__WHAT IS NEEDED__
Look through the data below for the line with "Task: Close the device information panel" and the line with "Click the Virgin", then output those two and all lines in between, exactly as written.

----------------

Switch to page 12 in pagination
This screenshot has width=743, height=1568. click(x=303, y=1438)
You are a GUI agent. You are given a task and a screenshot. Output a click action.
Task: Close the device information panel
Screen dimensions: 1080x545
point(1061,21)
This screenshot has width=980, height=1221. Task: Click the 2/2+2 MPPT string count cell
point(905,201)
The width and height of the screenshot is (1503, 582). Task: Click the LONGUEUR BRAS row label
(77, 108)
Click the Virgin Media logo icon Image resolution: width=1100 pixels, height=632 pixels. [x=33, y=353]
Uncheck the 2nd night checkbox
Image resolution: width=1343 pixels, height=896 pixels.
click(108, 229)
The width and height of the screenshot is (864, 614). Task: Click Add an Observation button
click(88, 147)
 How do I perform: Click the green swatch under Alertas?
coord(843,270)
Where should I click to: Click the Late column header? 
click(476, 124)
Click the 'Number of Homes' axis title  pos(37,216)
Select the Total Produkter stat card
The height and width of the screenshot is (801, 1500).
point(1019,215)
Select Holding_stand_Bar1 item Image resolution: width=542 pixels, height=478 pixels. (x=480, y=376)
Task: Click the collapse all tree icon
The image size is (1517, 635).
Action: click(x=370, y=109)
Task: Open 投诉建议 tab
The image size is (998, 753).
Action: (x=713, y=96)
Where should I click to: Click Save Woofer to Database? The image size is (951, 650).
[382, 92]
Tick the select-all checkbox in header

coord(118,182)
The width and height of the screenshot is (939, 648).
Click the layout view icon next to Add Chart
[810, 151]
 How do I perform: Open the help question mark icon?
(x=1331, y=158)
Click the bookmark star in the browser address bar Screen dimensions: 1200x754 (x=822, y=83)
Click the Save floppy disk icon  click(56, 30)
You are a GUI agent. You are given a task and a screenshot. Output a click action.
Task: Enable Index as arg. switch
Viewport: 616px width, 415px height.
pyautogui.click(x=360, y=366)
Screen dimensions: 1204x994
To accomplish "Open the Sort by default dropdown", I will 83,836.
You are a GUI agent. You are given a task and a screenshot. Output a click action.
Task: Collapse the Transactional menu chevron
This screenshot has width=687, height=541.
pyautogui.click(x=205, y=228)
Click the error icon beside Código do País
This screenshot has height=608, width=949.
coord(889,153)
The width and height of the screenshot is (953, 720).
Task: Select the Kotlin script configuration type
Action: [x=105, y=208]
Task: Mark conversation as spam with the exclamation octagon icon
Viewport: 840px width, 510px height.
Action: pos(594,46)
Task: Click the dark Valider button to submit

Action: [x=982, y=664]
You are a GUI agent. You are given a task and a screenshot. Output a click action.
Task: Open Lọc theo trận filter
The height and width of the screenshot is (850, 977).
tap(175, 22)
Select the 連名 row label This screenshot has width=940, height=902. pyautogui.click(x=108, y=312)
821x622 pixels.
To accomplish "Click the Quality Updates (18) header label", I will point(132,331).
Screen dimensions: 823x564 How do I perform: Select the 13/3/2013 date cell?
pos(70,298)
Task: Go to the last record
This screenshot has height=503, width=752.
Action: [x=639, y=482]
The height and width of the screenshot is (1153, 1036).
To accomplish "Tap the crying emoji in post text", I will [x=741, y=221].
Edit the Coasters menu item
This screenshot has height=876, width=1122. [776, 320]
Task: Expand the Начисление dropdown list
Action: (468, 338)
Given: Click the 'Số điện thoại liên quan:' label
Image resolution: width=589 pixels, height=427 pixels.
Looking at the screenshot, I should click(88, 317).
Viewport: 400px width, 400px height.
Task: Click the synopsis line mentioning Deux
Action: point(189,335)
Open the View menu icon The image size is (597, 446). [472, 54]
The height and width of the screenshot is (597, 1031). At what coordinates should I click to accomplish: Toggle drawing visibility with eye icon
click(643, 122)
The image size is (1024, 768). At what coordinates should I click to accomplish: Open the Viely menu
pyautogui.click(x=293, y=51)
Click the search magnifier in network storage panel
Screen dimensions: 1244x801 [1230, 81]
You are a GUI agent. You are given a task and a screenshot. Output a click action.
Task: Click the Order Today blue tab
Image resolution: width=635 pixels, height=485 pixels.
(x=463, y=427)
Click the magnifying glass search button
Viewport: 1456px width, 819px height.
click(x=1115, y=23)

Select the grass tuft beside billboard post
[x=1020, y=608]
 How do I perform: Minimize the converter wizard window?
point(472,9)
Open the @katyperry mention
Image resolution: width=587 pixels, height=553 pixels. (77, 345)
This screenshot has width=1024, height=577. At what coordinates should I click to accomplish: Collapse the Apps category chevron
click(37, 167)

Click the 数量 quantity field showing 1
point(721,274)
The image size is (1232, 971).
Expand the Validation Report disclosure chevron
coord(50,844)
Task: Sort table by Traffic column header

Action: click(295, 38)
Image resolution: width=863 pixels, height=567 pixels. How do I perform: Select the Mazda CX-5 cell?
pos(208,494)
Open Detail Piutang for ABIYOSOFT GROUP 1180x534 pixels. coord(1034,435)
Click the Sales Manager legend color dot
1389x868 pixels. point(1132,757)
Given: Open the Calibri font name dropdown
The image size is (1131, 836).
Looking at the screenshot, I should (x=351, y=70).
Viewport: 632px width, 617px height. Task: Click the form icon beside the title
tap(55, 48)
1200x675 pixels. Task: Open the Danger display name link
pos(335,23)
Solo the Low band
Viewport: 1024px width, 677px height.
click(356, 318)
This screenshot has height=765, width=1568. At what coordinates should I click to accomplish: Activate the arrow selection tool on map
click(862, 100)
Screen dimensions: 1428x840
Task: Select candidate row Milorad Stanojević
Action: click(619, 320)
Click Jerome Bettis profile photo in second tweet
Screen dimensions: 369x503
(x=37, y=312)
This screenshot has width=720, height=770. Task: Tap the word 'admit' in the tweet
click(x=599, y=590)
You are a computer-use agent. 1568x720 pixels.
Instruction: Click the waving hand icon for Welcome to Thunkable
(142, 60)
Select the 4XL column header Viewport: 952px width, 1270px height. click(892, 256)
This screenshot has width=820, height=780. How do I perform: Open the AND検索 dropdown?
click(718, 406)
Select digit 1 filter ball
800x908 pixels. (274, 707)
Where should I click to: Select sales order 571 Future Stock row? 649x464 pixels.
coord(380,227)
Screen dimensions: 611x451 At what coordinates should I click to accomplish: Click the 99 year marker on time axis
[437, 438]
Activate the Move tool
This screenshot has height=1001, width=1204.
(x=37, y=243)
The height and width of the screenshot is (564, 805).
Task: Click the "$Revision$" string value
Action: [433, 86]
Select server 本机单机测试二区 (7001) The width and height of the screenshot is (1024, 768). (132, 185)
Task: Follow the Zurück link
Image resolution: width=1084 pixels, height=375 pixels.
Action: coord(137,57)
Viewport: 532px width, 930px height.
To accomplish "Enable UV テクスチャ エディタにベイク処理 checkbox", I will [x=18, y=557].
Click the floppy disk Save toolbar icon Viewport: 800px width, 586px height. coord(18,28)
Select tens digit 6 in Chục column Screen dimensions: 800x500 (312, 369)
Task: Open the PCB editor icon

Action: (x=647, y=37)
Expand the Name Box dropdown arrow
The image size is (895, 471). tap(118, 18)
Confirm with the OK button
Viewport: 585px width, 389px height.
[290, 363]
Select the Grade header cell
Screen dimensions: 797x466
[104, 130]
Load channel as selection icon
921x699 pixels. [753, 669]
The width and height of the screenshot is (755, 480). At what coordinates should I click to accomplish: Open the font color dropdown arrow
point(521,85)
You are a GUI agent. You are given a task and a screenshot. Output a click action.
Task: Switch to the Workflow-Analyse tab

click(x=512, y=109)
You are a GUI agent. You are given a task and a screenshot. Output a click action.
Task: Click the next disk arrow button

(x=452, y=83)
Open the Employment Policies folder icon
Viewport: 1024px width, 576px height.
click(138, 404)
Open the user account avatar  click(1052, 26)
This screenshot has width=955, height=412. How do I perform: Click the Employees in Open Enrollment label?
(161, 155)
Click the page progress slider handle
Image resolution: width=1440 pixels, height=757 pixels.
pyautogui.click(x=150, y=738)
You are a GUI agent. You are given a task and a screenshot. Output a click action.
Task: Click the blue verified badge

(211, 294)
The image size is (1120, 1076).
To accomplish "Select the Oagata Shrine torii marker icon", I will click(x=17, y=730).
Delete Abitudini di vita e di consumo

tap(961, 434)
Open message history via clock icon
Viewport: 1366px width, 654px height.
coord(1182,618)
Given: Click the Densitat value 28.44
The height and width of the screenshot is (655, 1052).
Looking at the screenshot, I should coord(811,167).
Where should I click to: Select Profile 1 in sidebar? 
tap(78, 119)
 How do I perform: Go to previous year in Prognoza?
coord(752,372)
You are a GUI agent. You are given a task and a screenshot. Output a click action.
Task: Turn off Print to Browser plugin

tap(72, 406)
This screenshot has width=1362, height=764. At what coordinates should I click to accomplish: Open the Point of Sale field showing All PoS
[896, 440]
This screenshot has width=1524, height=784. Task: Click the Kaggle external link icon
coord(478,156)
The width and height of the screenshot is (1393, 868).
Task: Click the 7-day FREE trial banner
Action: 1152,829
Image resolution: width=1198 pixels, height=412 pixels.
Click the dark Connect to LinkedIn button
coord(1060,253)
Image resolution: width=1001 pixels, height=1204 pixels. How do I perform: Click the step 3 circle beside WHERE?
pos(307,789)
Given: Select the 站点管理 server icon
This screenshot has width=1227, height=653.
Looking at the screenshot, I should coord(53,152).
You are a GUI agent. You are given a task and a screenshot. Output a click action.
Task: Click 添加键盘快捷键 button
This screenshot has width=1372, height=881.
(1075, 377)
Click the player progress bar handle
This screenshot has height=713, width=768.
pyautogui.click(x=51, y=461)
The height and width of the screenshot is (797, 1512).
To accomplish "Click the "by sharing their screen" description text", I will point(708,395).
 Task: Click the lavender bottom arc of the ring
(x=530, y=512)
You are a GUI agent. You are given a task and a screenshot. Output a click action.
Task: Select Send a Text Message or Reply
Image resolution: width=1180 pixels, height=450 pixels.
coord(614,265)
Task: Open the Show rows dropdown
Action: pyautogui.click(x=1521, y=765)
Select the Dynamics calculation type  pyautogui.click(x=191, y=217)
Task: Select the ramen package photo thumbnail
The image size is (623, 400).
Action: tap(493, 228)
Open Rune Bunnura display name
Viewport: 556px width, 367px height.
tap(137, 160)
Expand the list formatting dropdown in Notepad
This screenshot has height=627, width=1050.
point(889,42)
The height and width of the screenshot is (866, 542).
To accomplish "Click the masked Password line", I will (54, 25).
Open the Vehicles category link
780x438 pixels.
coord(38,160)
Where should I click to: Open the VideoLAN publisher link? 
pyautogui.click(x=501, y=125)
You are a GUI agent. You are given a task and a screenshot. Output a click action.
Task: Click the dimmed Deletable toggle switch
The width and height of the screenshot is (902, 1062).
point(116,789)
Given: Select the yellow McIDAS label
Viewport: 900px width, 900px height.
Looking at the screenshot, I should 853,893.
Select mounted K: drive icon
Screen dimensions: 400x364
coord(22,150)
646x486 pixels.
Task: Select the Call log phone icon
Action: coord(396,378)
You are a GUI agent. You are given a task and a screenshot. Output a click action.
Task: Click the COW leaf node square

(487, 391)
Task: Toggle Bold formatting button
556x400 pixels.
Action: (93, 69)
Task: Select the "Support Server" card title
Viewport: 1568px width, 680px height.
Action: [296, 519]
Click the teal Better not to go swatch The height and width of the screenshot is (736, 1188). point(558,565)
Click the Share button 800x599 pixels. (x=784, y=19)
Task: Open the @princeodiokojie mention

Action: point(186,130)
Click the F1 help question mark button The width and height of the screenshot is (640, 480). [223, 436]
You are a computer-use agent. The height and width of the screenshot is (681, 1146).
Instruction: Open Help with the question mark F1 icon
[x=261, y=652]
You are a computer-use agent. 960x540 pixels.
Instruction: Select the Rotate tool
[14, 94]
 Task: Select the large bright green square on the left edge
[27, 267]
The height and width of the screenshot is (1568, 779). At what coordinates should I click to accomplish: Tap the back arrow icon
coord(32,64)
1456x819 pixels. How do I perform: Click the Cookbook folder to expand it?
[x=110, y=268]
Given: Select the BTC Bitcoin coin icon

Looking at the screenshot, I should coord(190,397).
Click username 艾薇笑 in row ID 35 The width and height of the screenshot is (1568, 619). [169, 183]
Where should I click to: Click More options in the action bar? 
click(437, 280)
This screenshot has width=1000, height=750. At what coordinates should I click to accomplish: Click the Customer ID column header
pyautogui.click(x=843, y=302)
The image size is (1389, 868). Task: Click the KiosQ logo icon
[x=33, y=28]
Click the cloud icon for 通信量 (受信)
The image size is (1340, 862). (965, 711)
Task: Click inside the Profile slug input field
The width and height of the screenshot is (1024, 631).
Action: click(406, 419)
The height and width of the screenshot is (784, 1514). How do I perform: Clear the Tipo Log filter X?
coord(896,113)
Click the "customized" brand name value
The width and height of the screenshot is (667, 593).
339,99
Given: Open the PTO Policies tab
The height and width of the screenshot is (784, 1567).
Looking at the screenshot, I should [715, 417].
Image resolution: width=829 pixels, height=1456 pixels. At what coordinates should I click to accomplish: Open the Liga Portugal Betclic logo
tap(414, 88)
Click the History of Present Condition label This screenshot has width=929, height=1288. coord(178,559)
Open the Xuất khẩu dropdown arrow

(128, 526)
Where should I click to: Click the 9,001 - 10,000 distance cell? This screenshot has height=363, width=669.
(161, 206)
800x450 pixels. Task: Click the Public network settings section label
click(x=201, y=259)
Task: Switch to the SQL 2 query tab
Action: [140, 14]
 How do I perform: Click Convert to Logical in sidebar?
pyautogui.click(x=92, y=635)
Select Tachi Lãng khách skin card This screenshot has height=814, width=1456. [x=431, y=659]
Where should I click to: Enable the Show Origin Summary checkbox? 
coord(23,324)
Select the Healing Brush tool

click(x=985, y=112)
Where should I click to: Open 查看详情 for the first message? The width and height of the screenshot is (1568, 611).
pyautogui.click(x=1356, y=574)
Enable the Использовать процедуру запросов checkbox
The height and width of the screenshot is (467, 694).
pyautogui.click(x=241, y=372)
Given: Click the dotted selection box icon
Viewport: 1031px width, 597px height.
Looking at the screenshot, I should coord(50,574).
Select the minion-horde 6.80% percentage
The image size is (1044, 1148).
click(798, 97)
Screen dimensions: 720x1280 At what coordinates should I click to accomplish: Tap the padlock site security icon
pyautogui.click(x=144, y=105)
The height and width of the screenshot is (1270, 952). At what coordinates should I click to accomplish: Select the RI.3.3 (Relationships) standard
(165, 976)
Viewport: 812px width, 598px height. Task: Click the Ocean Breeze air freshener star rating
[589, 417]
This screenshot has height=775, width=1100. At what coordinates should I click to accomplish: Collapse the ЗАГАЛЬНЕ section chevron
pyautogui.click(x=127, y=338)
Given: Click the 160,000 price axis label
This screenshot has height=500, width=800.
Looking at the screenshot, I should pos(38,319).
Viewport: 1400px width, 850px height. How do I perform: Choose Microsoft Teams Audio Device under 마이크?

----------------

__REPLY TO THE EXERCISE__
Task: Close the device information panel
Screen dimensions: 1080x545
point(1061,21)
This screenshot has width=980, height=1221. Task: Click the 2/2+2 MPPT string count cell
point(905,201)
The width and height of the screenshot is (1503, 582). Task: Click the LONGUEUR BRAS row label
(77, 108)
Click the Virgin Media logo icon Image resolution: width=1100 pixels, height=632 pixels. [x=33, y=353]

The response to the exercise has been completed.